*WORK TO COMPLETE*. An identical reprint of the entire listing below is expected.

*GIVEN RECORDS*.
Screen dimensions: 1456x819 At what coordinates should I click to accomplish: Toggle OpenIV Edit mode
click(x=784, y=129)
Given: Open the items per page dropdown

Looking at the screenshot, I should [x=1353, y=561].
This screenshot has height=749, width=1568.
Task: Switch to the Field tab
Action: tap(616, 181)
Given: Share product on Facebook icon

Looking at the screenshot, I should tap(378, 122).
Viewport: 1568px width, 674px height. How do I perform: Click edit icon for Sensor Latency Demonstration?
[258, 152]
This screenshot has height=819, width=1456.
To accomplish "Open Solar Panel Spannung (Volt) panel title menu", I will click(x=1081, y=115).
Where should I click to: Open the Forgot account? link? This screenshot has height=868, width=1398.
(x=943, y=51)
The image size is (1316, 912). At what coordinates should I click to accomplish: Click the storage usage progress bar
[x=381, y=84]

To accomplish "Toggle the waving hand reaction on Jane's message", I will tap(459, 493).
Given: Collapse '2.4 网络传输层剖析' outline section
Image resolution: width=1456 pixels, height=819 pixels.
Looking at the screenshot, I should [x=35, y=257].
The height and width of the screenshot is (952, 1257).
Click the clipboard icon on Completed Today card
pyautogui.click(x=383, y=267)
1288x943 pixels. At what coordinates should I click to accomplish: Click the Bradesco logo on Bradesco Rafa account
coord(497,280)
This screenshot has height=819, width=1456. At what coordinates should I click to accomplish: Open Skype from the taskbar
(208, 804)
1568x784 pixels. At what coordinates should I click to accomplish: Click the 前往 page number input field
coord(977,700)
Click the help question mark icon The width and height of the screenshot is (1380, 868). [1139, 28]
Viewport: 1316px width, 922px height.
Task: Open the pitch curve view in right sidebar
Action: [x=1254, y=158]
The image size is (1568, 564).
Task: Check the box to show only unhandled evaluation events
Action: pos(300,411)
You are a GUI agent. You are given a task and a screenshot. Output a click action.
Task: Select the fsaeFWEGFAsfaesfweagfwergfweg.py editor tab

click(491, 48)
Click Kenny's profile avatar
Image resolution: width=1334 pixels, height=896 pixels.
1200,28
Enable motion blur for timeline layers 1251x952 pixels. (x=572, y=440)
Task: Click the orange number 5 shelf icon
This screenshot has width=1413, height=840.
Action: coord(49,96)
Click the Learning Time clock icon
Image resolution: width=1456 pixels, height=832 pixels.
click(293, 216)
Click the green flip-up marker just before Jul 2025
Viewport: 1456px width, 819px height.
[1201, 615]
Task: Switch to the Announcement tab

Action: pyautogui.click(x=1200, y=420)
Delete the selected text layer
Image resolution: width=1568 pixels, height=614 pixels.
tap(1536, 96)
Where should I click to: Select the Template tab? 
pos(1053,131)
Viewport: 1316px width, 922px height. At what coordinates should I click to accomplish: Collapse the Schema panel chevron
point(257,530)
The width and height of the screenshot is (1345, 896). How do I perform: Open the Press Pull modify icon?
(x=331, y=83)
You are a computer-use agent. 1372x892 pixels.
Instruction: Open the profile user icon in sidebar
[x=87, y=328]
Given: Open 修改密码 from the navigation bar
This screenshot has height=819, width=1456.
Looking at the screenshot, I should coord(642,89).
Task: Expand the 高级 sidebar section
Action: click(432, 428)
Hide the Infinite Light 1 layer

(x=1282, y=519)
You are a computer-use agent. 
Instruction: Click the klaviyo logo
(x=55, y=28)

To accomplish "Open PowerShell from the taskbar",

*SOLUTION TO THIS TASK*.
Screen dimensions: 1456x819 At what coordinates should I click to accomplish: Toggle OpenIV Edit mode
click(x=784, y=129)
Given: Open the items per page dropdown

Looking at the screenshot, I should [x=1353, y=561].
This screenshot has height=749, width=1568.
Task: Switch to the Field tab
Action: tap(616, 181)
Given: Share product on Facebook icon

Looking at the screenshot, I should tap(378, 122).
Viewport: 1568px width, 674px height. How do I perform: Click edit icon for Sensor Latency Demonstration?
[258, 152]
This screenshot has height=819, width=1456.
To accomplish "Open Solar Panel Spannung (Volt) panel title menu", I will click(x=1081, y=115).
Where should I click to: Open the Forgot account? link? This screenshot has height=868, width=1398.
(x=943, y=51)
The image size is (1316, 912). At what coordinates should I click to accomplish: Click the storage usage progress bar
[x=381, y=84]

To accomplish "Toggle the waving hand reaction on Jane's message", I will tap(459, 493).
Given: Collapse '2.4 网络传输层剖析' outline section
Image resolution: width=1456 pixels, height=819 pixels.
Looking at the screenshot, I should [x=35, y=257].
The height and width of the screenshot is (952, 1257).
Click the clipboard icon on Completed Today card
pyautogui.click(x=383, y=267)
1288x943 pixels. At what coordinates should I click to accomplish: Click the Bradesco logo on Bradesco Rafa account
coord(497,280)
This screenshot has height=819, width=1456. At what coordinates should I click to accomplish: Open Skype from the taskbar
(208, 804)
1568x784 pixels. At what coordinates should I click to accomplish: Click the 前往 page number input field
coord(977,700)
Click the help question mark icon The width and height of the screenshot is (1380, 868). [1139, 28]
Viewport: 1316px width, 922px height.
Task: Open the pitch curve view in right sidebar
Action: [x=1254, y=158]
The image size is (1568, 564).
Task: Check the box to show only unhandled evaluation events
Action: pos(300,411)
You are a GUI agent. You are given a task and a screenshot. Output a click action.
Task: Select the fsaeFWEGFAsfaesfweagfwergfweg.py editor tab

click(491, 48)
Click Kenny's profile avatar
Image resolution: width=1334 pixels, height=896 pixels.
1200,28
Enable motion blur for timeline layers 1251x952 pixels. (x=572, y=440)
Task: Click the orange number 5 shelf icon
This screenshot has width=1413, height=840.
Action: coord(49,96)
Click the Learning Time clock icon
Image resolution: width=1456 pixels, height=832 pixels.
click(293, 216)
Click the green flip-up marker just before Jul 2025
Viewport: 1456px width, 819px height.
[1201, 615]
Task: Switch to the Announcement tab

Action: pyautogui.click(x=1200, y=420)
Delete the selected text layer
Image resolution: width=1568 pixels, height=614 pixels.
tap(1536, 96)
Where should I click to: Select the Template tab? 
pos(1053,131)
Viewport: 1316px width, 922px height. At what coordinates should I click to accomplish: Collapse the Schema panel chevron
point(257,530)
The width and height of the screenshot is (1345, 896). How do I perform: Open the Press Pull modify icon?
(x=331, y=83)
You are a computer-use agent. 1372x892 pixels.
Instruction: Open the profile user icon in sidebar
[x=87, y=328]
Given: Open 修改密码 from the navigation bar
This screenshot has height=819, width=1456.
Looking at the screenshot, I should coord(642,89).
Task: Expand the 高级 sidebar section
Action: click(432, 428)
Hide the Infinite Light 1 layer

(x=1282, y=519)
You are a computer-use agent. 
Instruction: Click the klaviyo logo
(x=55, y=28)

To accomplish "Open PowerShell from the taskbar",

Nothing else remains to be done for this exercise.